● WHAT NEEDS TO BE DONE:
An exact copy of all the data is needed, with every picture left out.

━━━━━ MATERIAL SUPPLIED ━━━━━

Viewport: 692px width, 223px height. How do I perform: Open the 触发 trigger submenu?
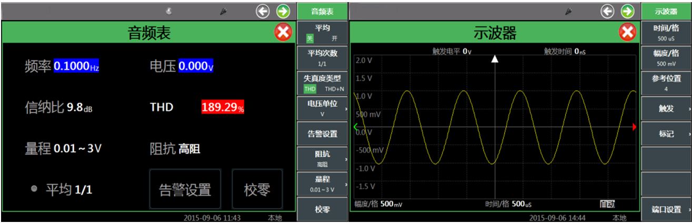coord(666,109)
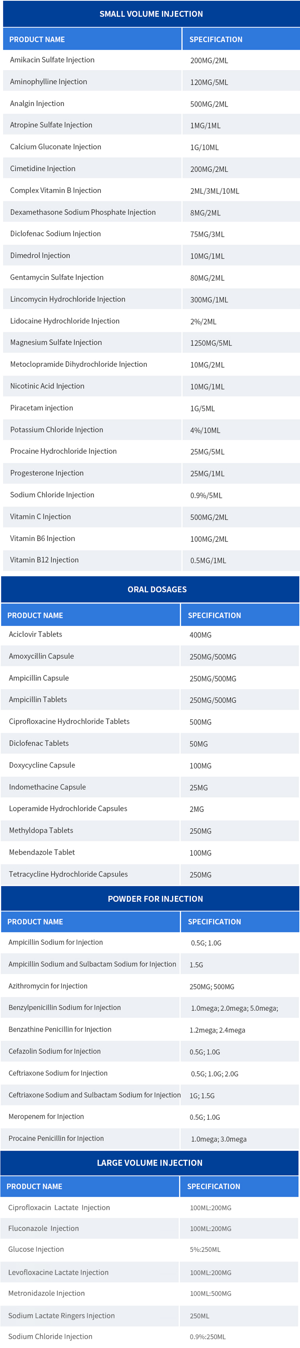This screenshot has width=300, height=1348.
Task: Click the 1.2mega; 2.4mega specification
Action: (217, 1030)
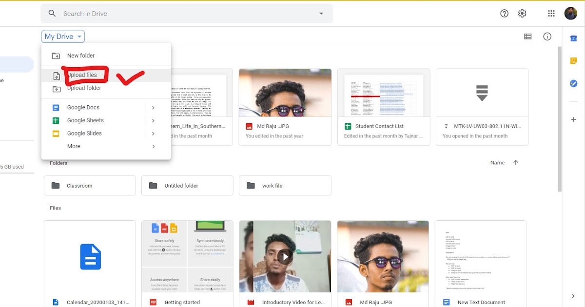Open the profile account avatar
The height and width of the screenshot is (307, 585).
tap(571, 13)
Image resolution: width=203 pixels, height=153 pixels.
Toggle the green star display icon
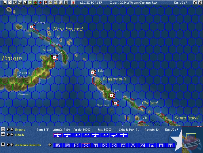tap(30, 2)
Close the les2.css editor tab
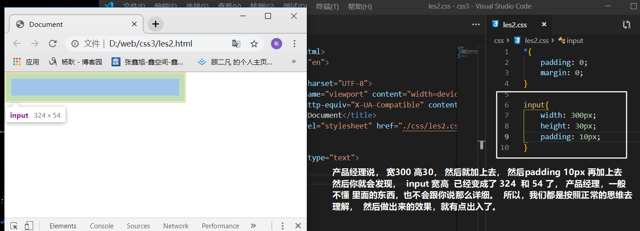 click(544, 25)
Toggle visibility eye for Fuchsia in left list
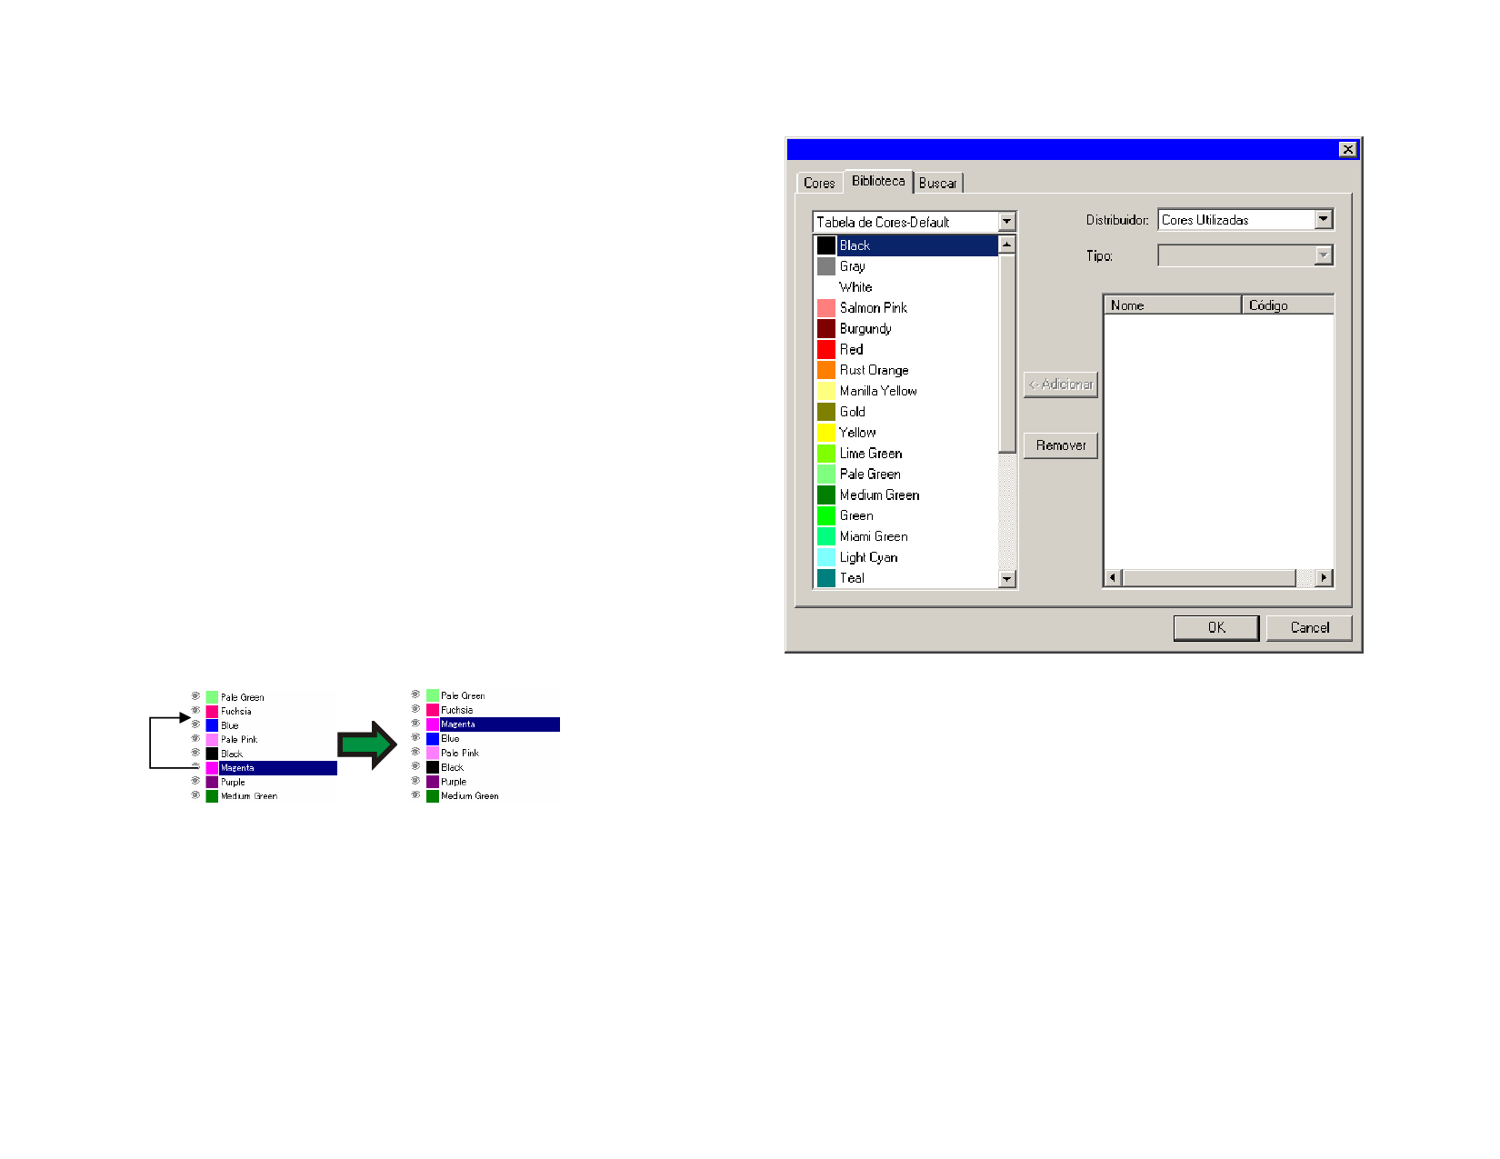Viewport: 1500px width, 1159px height. click(x=195, y=711)
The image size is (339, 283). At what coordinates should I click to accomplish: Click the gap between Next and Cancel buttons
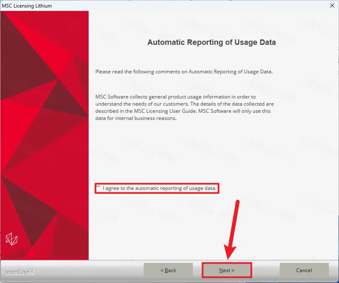pyautogui.click(x=265, y=271)

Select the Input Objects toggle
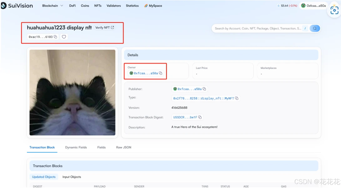[x=72, y=177]
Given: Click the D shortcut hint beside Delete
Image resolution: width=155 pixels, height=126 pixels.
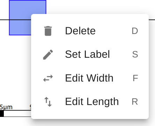Looking at the screenshot, I should [135, 31].
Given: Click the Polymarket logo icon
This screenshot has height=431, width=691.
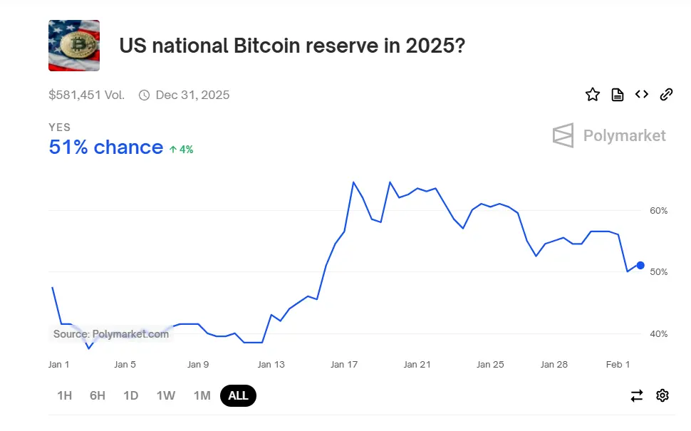Looking at the screenshot, I should [x=562, y=135].
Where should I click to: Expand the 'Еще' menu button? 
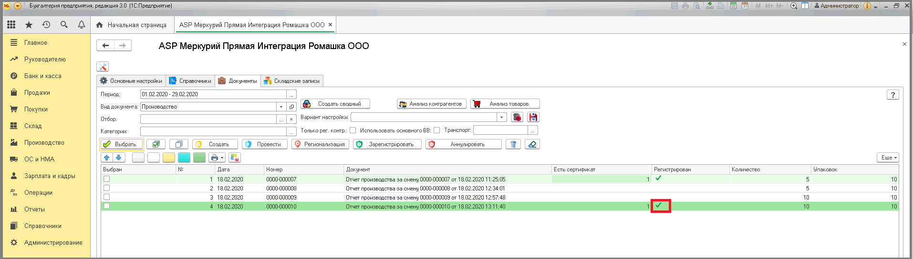tap(888, 158)
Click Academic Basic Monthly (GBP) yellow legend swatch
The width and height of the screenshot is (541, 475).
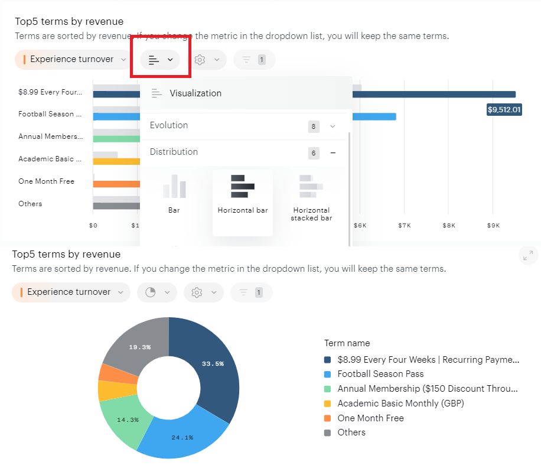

━━━━━

● FINISHED TASK:
Viewport: 692px width, 223px height. How do I perform: Open the 触发 trigger submenu?
coord(666,109)
This screenshot has width=300, height=1348.
Task: Click the 1.2mega; 2.4mega specification
Action: (217, 1030)
Open the profile account avatar
The height and width of the screenshot is (307, 585).
tap(571, 13)
Image resolution: width=203 pixels, height=153 pixels.
Toggle the green star display icon
tap(30, 2)
Close the les2.css editor tab
 click(544, 25)
Toggle visibility eye for Fuchsia in left list
Viewport: 1500px width, 1159px height. click(x=195, y=711)
The image size is (339, 283). At what coordinates should I click to accomplish: Click the gap between Next and Cancel buttons
pyautogui.click(x=265, y=271)

Select the Input Objects toggle
[x=72, y=177]
Given: Click the D shortcut hint beside Delete
Image resolution: width=155 pixels, height=126 pixels.
Looking at the screenshot, I should [135, 31].
Given: Click the Polymarket logo icon
This screenshot has height=431, width=691.
Looking at the screenshot, I should [x=562, y=135].
Where should I click to: Expand the 'Еще' menu button? 
tap(888, 158)
Click Academic Basic Monthly (GBP) yellow legend swatch
The width and height of the screenshot is (541, 475).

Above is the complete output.